The majority of pot legislation moving through the State House is necessary and important in Colorado’s new era of legalized marijuana.  Most of the bills moved without incident through both chambers and got Governor Hickenlooper’s signature to become new laws.

HB 1317, generally considered, is a necessary piece of legislation, as it deals with a plethora of new pot regulations.  But the catch is a provision that defies our right to free speech, requiring “magazines whose primary focus is marijuana or marijuana business are only sold in retail marijuana stores or behind the counter in establishments where persons under 21 years of age are present.”  In other words, in all business establishments other than pot shops, magazines dealing with marijuana must be hidden from public view.

What does this mean? A magazine like High Times, which could be sold before Amendment 64’s passage on store shelves in the public’s eye, will now have to be concealed behind the counter.

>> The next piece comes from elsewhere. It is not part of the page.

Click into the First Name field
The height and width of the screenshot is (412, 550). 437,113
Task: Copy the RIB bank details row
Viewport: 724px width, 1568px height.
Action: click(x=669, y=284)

This is a violation of the First Amendment if there ever was one: The government cannot suppress any journalistic content or decide how some magazines can and cannot be displayed in stores (except for pornographic magazines).  Furthermore, High Times covers marijuana-related news, and such reporting is a basic provision of free speech that cannot be suppressed.

HB 1317 has already passed both chambers of the State House and is currently awaiting Hickenlooper’s signature.  But the governor is very unlikely to veto it because it covers dozens of regulatory issues, with the rotten magazine provision mixed in with the rest, hoping to hide from the public’s view.  A veto at this point would throw the entire regulatory process off schedule and into turmoil.

Some people are not willing to simply shrug it off, however.  Civil liberties attorney David Lane has already moved to file a lawsuit if Hickenlooper signs the bill.  He told Westword: “I don’t think there is any precedent that would support this. The government is permitted to regulate time, place, and manner of speech, but they are not allowed to regulate content of speech that is not obscene speech.”

Although not as clear cut, some of the bill’s provisions to ban certain types of advertising and marketing for marijuana stores are also constitutionally questionable. The point being that an already unconstitutional bill may also have other violations baked in it.

A lawsuit is not what anyone wants, but unless the bill is vetoed or amended and sent back to both houses for another vote, it may be the next step in the path forward for HB 1317.  Free speech is a First Amendment right guaranteed to all Americans, and no legislative body has the authority to suppress that right.